Figure 6.

GRAF1 is a positive regulator of autophagy. (A) HeLa cells transfected with two rounds of control, ARHGAP26, GRAF1a, or GRAF1b siRNA for 5 d were treated with 400 nM bafilomycin A1 (Baf A1) as indicated for 4 h. Cells were lysed and subjected to Western blotting with the indicated antibodies. The data represent the means ± SD of the percentage of LC3-II/actin ratios obtained from three independent experiments. Black lines indicate that intervening lanes have been spliced out. (B) HeLa cells transiently expressing either GFP, GRAF1-GFP, or GRAF1 BAR+PH-GFP for 20 h were treated with 400 nM Baf A1 as indicated for 4 h.
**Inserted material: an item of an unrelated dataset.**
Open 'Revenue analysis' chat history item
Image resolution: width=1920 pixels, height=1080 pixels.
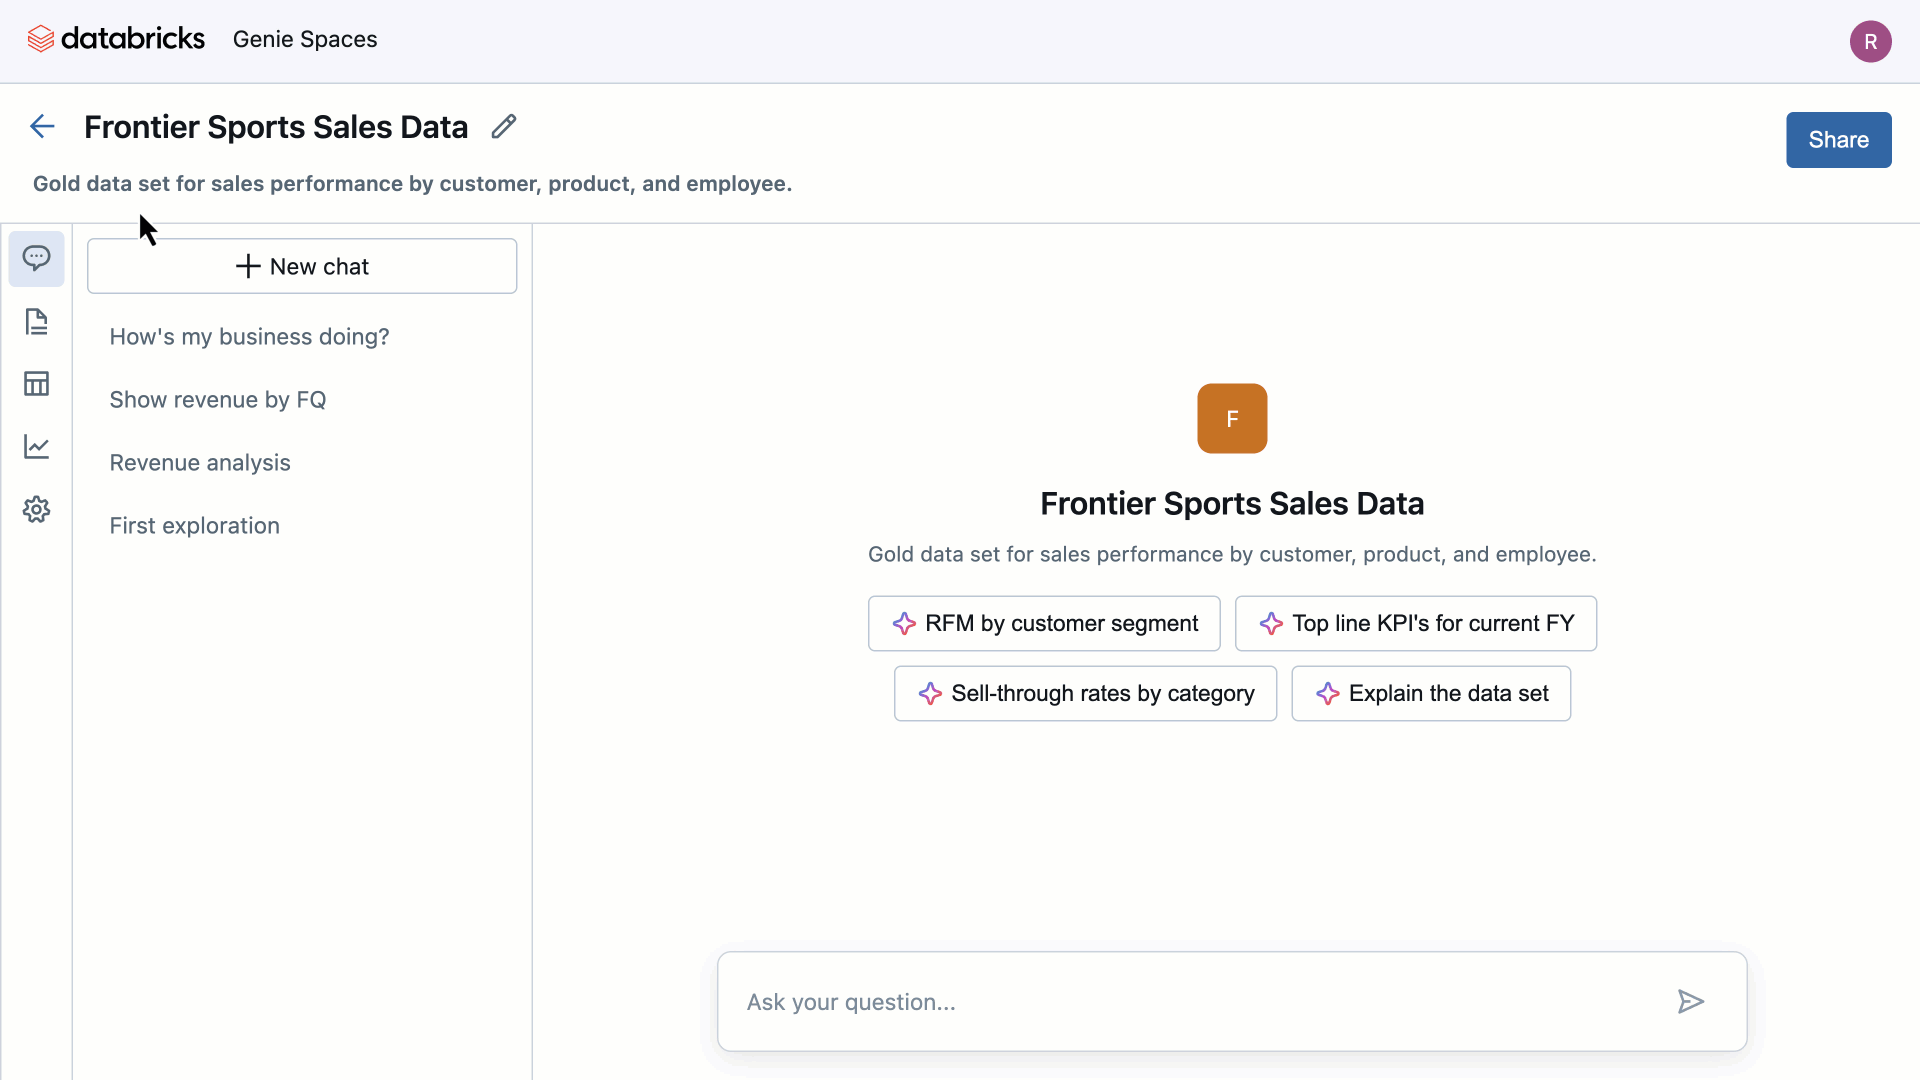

Cells were lysed and subjected to Western blotting with the indicated antibodies. (C) HeLa cells transiently expressing either GFP, Arf6-GFP, or Arf6 N48R-GFP for 20 h were treated with 400 nM Baf A1 as indicated for 4 h. Cells were lysed and subjected to Western blotting with the indicated antibodies. (B and C) The data represent the means ± SD of the percentage of LC3-II/actin ratios obtained from two independent experiments. (D) Arf6 may regulate autophagy via multiple pathways: Arf6 activates PIP5K, which leads to the production of PIP₂ and the regulation of endocytosis; Arf6 activates PLD, which leads to the formation of phosphatidic acid (PA), a lipid involved in autophagosome formation. The question whether Arf6 regulates autophagy via GRAF1, a PIP₂-binding protein involved in clathrin-independent endocytosis, remains to be elucidated. Furthermore, Arf6 may regulate autophagy by affecting intracellular membrane flow via additional routes. SE, short exposure; LE, longer exposure.